(TEXT)
    Sigh. I am not blaming my sister for this, I'm sure she'll take on board my explanation of the reality. That a GD diagnosis is not easy to get, you have to convince not one but three psychiatrists, one locally and two at the GIC, and the diagnosis process happens over at least a year for NHS patients. And that far from being fashionable, it's one of the most deeply unfashionable branches of NHS medicine. She's not stupid, even though at times I have despaired at her actions.
    What I find upsetting is that a lifetime of veering to the right of the political spectrum and consuming the media from that quadrant has conditioned her to believe that when her brother comes to her with a medical condition that is life-changing in every way possible, she should question whether it is the fad of a bunch of fashionable trendy quacks.
     Her politics are not the issue though. Both dangerous idiots and good people come equally from left, right, and centre of the political spectrum. Believing what she reads in the papers isn't really her fault and isn't the issue either. I guess my annoyance as always comes down to the awful quality of the information presented through those channels. If you want a small example of how the drip,drip,drip of transphobic stories in the media affect real trans people, here's mine.
    It could have been a lot worse. I can work with that, explain it to her a bit better. If she'd gone off the deep end things would have been a lot messier and my mother would have been rather upset, as it is there's hope. My relations with elder sis have grown decidedly frostier, but it looks as though this might have broken some ice with middle sis, which can only be a good thing.
    There's something. A lot of coming out stories end with an ostracism, it might just work out that I get a reconciliation from this one. Which I'd say could be a result, wouldn't you?

Parallel universe

    Bloke in front of me driving a tractor. A big Deere, at least big by UK standards. No implement or trailer, nothing on the foreloader so at least he's not too slow. I'd judge he's a Rustic Son of the Soil in training. Probably a bit younger than me, green overalls and the uniform tweed cap of the British farmer.

    All that outdoor life, I bet he's fairly well-endowed, if you see what I mean.

    I'm driving to the supermarket on a weekend morning. There's an impatient horsey woman in a Discovery behind me. Middle-aged, hair like Princess Anne, white blouse and one of those green puffy waistcoats. Can't see her crotch of course from where I'm sitting, but I'm guessing she's wearing jodhpurs and Hunter wellies to complete the ensemble.

    We reach the village. My turning. I speed off down the side road, leaving Horsey Woman cursing at Tractor Man. It's a wet day today in Southern England, so great plumes of spray are being thrown up as the Rollerskate passes through the puddles. Rather fun as it happens.

    A cyclist in brightly coloured Lycra hoves into view. I slow right down to avoid splashing him. Not much left to the imagination in that outfit, you can hardly see his package at all. Must be the cold I suppose.

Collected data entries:

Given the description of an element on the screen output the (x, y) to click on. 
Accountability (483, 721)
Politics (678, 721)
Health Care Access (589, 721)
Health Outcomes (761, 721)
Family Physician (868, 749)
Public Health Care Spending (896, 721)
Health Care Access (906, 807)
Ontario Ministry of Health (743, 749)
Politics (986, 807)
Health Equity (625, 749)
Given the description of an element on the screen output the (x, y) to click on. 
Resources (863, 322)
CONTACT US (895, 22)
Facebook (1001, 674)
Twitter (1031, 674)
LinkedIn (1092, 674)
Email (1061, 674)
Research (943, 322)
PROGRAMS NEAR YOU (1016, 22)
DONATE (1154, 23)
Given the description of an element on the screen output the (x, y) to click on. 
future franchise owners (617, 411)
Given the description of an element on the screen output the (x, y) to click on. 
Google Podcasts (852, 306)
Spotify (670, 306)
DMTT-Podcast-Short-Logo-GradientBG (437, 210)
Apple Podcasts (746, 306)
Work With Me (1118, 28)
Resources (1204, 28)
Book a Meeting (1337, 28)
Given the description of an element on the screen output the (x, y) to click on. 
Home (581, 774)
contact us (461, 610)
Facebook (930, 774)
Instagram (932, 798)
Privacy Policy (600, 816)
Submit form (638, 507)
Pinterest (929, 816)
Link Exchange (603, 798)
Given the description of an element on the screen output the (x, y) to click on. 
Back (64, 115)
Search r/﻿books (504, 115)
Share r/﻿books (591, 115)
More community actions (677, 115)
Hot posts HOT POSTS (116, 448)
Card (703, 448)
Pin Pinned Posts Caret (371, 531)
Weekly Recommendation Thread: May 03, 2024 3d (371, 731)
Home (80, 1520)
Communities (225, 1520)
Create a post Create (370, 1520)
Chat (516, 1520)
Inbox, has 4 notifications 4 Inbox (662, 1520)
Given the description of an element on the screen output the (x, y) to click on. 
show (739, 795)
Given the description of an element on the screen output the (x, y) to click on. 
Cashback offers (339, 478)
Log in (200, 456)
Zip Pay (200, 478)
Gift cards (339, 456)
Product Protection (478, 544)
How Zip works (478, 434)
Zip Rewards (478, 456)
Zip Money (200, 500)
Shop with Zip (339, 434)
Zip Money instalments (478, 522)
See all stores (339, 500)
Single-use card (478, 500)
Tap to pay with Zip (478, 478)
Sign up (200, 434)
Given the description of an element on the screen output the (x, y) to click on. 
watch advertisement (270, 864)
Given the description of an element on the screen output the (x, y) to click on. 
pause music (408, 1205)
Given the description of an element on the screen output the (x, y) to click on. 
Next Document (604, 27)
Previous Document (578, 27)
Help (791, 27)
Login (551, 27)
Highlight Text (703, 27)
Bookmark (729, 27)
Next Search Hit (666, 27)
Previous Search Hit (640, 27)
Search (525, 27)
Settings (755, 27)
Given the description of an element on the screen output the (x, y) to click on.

(EXERCISE INSTRUCTIONS) According to the text, how many psychiatrists must someone convince to get a GD diagnosis, and where are they? Please ignore the records, which have no role here.

(EXERCISE ANSWER) Three: one locally and two at the GIC.